Les prévisions sont d’ailleurs au beau fixe. Selon la Banque mondiale, l’Inde dépasserait la Chine dès 2017. Pour PriceWaterhouse Cooper, le pays serait en 2e position en termes de pouvoir d’achat en 2050.

C’est également l’avis d’Alexandre Ramat : « D’ici une dizaine d’années, l’Inde pourra faire partie des pays les plus importants, être membre du G20. Mais pour cela, elle doit améliorer les infrastructures, résoudre la question énergétique et investir dans le traitement de l’eau, des chantiers majeurs et nécessaires pour le pays. Il faut créer une prise de conscience. Or les Indiens sont très intelligents, il suffit de voir le nombre impressionnant de chefs d’entreprises pour en être convaincu. Cela prendra du temps, mais à partir de là, le pays connaîtra une croissance incroyable. »

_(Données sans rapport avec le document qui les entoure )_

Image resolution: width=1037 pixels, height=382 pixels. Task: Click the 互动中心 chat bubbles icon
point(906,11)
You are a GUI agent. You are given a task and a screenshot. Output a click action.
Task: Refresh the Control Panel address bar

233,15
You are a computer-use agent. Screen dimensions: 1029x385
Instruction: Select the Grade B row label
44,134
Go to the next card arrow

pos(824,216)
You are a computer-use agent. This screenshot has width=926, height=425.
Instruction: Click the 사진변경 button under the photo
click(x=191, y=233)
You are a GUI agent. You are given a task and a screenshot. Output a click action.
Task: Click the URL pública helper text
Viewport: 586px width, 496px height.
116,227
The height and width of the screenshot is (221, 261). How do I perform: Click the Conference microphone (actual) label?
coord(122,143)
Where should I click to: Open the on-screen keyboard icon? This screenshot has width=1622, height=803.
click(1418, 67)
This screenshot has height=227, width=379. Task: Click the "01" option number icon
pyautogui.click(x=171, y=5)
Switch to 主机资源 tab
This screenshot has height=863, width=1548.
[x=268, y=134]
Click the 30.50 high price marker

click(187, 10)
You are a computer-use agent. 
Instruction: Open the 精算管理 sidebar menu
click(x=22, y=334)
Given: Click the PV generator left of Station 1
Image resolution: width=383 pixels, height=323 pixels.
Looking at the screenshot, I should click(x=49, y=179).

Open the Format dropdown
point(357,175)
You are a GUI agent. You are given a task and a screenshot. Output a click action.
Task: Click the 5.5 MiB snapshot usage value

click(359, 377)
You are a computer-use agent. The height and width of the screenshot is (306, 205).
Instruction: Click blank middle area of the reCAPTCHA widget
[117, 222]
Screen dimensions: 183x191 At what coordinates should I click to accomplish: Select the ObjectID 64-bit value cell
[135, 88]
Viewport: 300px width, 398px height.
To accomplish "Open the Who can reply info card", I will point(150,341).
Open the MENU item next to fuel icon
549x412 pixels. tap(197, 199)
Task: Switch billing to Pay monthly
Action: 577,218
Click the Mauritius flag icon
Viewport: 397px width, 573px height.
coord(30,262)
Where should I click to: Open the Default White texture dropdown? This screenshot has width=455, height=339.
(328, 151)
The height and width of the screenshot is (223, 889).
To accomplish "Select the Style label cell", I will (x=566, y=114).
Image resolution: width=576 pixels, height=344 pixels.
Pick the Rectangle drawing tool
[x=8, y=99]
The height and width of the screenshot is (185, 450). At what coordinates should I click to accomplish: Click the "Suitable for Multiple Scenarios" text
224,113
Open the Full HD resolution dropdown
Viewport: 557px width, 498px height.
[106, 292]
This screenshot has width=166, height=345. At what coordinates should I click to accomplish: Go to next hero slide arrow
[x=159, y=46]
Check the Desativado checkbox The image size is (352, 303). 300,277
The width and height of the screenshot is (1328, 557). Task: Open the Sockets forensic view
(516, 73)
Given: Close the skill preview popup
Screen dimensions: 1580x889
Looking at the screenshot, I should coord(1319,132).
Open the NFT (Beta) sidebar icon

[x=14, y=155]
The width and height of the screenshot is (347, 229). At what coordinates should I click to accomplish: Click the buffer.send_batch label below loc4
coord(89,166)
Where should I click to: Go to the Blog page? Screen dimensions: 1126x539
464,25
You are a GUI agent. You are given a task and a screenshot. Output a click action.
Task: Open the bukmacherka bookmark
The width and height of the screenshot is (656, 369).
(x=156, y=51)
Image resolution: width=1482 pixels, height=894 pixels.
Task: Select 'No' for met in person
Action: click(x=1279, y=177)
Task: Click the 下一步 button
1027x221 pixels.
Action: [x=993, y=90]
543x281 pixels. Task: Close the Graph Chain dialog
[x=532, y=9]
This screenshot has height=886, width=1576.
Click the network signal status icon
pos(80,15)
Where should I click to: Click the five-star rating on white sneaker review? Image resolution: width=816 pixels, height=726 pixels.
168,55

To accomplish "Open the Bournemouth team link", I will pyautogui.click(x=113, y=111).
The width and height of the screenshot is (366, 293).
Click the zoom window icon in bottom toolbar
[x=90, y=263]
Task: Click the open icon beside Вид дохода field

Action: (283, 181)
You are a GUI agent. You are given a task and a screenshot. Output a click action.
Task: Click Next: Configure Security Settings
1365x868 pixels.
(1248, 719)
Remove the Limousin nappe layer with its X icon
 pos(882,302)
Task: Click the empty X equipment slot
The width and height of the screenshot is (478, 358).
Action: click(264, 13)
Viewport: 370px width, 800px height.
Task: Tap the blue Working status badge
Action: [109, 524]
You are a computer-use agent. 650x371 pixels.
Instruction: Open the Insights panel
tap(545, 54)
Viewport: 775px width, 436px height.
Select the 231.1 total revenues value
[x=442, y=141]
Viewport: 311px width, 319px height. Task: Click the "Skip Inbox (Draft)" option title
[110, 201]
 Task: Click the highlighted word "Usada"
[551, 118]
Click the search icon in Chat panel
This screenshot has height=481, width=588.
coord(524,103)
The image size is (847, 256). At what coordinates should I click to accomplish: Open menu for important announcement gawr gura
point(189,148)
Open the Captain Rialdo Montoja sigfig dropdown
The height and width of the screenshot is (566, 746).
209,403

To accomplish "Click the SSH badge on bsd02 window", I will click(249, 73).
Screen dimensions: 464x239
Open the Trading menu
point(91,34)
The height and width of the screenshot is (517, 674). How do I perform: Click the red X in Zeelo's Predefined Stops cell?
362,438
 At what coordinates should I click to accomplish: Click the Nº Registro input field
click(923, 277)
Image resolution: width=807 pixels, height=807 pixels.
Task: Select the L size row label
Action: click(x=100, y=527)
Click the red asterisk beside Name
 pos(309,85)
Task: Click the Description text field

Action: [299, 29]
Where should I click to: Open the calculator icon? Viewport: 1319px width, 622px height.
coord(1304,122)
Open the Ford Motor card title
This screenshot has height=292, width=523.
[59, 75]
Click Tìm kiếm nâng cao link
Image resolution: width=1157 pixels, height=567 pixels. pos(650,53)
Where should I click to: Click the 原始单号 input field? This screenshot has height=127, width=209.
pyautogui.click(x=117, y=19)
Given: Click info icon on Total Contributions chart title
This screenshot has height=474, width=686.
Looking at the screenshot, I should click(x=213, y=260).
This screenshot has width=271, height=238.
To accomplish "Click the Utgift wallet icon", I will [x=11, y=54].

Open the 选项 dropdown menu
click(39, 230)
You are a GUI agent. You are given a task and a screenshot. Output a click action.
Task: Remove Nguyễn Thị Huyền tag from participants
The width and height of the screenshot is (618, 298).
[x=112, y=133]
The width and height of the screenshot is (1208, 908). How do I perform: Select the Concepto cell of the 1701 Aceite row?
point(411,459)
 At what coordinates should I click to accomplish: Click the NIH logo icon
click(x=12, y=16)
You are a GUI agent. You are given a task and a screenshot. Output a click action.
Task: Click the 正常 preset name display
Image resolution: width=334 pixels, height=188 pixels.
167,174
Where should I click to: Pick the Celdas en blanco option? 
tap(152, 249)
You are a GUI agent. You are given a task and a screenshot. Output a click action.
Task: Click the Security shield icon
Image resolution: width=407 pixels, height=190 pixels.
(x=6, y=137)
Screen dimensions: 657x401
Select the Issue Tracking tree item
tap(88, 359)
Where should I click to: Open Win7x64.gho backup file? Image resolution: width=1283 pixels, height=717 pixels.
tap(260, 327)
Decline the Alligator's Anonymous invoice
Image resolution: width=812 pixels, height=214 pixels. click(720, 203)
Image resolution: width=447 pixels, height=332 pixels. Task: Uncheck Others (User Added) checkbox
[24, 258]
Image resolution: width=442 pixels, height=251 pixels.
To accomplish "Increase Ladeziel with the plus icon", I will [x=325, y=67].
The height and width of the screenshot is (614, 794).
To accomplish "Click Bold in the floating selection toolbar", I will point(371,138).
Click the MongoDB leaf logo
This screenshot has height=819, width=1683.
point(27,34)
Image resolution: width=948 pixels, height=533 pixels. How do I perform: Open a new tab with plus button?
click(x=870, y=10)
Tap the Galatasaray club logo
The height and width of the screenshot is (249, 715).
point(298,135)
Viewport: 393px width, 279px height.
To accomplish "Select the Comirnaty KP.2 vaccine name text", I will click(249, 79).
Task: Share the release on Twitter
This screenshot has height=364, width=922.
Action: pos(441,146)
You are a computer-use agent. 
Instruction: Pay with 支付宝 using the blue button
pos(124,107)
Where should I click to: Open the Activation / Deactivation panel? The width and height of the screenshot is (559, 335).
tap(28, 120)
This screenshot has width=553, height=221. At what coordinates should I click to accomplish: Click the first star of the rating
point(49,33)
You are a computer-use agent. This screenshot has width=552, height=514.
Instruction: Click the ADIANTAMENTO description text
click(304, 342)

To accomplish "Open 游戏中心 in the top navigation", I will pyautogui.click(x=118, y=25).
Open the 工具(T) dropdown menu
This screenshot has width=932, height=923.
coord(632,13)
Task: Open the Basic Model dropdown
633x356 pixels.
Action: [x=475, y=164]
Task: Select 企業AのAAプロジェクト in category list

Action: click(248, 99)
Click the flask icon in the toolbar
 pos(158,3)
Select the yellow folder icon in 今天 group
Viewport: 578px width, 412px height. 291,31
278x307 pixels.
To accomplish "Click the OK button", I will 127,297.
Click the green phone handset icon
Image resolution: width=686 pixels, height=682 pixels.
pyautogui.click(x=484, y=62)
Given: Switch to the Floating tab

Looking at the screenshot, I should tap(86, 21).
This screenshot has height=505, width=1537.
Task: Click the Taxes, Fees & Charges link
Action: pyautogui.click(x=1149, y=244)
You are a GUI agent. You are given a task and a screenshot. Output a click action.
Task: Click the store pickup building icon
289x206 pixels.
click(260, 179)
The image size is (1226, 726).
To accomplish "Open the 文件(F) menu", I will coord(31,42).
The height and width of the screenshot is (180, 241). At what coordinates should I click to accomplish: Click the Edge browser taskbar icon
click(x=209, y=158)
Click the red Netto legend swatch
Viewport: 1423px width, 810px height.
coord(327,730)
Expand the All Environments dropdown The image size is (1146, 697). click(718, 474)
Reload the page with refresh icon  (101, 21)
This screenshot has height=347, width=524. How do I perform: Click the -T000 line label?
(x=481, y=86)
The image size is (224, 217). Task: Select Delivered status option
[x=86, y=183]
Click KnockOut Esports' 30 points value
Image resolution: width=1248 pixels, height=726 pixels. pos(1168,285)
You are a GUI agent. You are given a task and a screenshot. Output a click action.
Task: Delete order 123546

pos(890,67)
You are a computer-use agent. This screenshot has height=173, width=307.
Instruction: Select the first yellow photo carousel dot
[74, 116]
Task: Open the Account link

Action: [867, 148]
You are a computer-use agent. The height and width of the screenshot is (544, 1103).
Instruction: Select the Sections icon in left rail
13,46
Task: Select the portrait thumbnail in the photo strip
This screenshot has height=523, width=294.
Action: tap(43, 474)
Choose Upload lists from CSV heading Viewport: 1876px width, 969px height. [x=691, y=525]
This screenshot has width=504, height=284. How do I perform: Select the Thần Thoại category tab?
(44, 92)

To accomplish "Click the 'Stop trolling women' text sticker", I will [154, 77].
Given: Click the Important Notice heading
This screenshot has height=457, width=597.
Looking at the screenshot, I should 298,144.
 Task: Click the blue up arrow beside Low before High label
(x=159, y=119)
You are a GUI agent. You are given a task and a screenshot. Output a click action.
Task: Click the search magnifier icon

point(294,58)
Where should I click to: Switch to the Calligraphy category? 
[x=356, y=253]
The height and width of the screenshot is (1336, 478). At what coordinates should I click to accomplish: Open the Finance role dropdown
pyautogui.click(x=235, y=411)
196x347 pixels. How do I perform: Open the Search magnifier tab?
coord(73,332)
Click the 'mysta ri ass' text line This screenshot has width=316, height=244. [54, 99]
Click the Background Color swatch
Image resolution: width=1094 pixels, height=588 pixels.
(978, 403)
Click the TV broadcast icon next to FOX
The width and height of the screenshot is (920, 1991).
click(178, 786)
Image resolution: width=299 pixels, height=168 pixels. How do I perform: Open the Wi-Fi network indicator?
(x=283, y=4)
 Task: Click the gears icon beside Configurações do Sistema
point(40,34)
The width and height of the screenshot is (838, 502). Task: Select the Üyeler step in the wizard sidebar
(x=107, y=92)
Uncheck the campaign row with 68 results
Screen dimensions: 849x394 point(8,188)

En fin de compte, selon Laura Prasad, directrice de l’IFCCI, tout reste à venir : « On attend de voir comment cela se concrétise. Après “Make in India”, Narendra Modi parle de “Digital India”, de e-gouvernance pour faciliter les transactions administratives en ligne, améliorer la transparence. Si cela aboutit, ce sera extrêmement positif. »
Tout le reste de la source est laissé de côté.